We have had at least two fatalities involving bicyclists and heavy farming or logging trucks on local roads in the last few years.  I know a local woman who was run off the road a few years ago and left injured in a ditch by a truck driver who probably never saw her.

The public transportation easement on the proposed route for that trail dates back more than a century. If we do not use these easements, they will eventually be lost and it will make it much harder in future years to develop some of the basic infrastructure that we need in our county.  We have already lost similar easements in the west valley.

I hope that opponents from the handful of neighboring properties that have legitimate objections will sit down with the proponents of the trail and figure out ways to mitigate whatever impacts may exist so that we can get some of these bikes off the roads and start giving Yamhill County residents more and better recreational opportunities than we have today.

Sal Peralta

McMinnville

 

Life before death?

It seems like there is always some special observance around the corner.

There is even a World Day for Farmed Animals. It’s observed fittingly on Oct. 2 (Mohandas Gandhi’s birthday). It’s intended to memorialize the tens of billions of animals abused and killed for food around the world.

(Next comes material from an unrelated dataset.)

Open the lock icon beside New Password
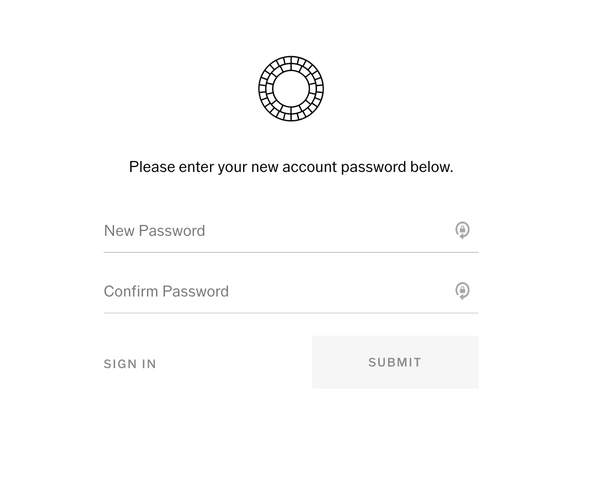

Recent undercover investigations showed male baby chicks suffocated in plastic garbage bags or ground to death, laying hens crowded into small wire cages, injured pigs killed by slamming their heads against the concrete floor and cows skinned and dismembered while still conscious.

As theologians debate whether there is life after death, I wondered whether these animals have a life before death and why I should subsidize these barbaric practices.

I wonder no more. I have now embraced a plant-based diet — green and yellow veggies, legumes, fruits, nuts and some grains. Occasionally, I indulge in nut-based cheese or ice cream. Although I was motivated by compassion for animals, I have since learned that my diet is also great for my health and for the health of our planet.